Messages suggesting that the piece brought CNN, my cultural background as someone who is English (among other things), and Brookings as a political analyst, into disrepute, brought to mind a lot of contemporary and historical accusations of "cultural apostasy." In earlier centuries, when English sailors would convert to Islam, they'd be described as "turning Turk."

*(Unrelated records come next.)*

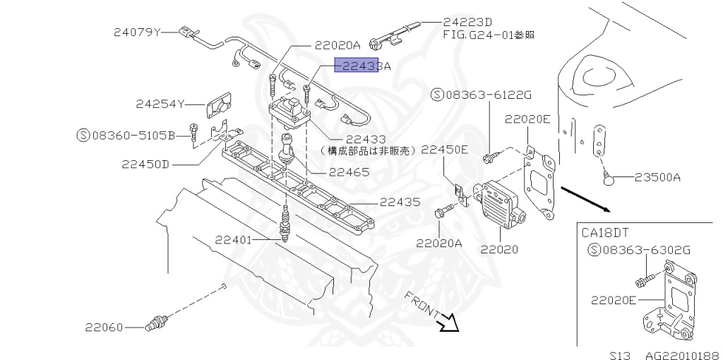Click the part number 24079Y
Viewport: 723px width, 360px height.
(138, 32)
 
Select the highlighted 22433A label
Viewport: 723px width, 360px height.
(362, 66)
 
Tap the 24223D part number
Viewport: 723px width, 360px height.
(468, 23)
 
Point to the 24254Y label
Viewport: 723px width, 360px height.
(160, 104)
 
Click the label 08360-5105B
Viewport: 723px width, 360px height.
(133, 134)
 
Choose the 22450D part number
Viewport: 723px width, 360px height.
(145, 164)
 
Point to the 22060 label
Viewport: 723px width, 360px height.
(104, 328)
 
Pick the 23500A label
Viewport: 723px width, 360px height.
(657, 177)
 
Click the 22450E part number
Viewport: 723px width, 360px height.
(445, 149)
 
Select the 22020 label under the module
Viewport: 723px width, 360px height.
(499, 248)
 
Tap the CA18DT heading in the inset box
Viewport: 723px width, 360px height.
(606, 232)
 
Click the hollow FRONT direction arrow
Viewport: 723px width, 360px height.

When Lindsey Lohan was snapped carrying a Quran earlier this month, despite no suggestion she was actually a Muslim, much of the press took a deep interest into it -- although it is hard to see why that might be newsworthy if someone were carrying around the text of another religious tradition. When the Canadian TV show, "Little Mosque on the Prairie" tried to introduce Muslims as normal parts of popular culture, reactions to it brought to mind early opposition to series that did the same for African-Americans and other minority groups.
Years ago, Sherman Jackson, a professor of Islamic studies at the University of Southern California, would talk about conversion to Islam in contemporary America as being considered "cultural apostasy." Today, it seems that kind of nervous antipathy on a deeply rooted cultural level remains. The cultural wars still exist -- even today -- and it means many of us show more concern for a fictional university made up of made up creatures and storylines, rather than respect for a living, breathing population of more than 1 billion people. Indeed, those wars meant a massacre in Norway perpetrated by Anders Breivik in 2011, and more recently could have meant another in upstate New York.
As I ponder on what is easily the most hate mail I've ever received in a 48-hour period, from the comfort of my own universe as an analyst in Western think-tanks, I ponder two questions. The first is -- what does that kind of reality mean for the internal cohesion of our own societies in the West, where so many of us find it so distressing for Muslims and Islam to be a normal, genuine and sympathetic part of popular culture, even jokingly? The second is -- how much are our own analytical frames affected by that reality, when we as analysts, academics and scholars look at issues pertaining to Muslims and Islam on a daily basis? Are these issues always to be condemned to the cognitive framework of "the Other?"
I'm not sure what the answers to those questions are -- and it's odd that a satirical piece about science fiction brought them up. But the fact that they did is probably something to ponder further -- and be concerned about.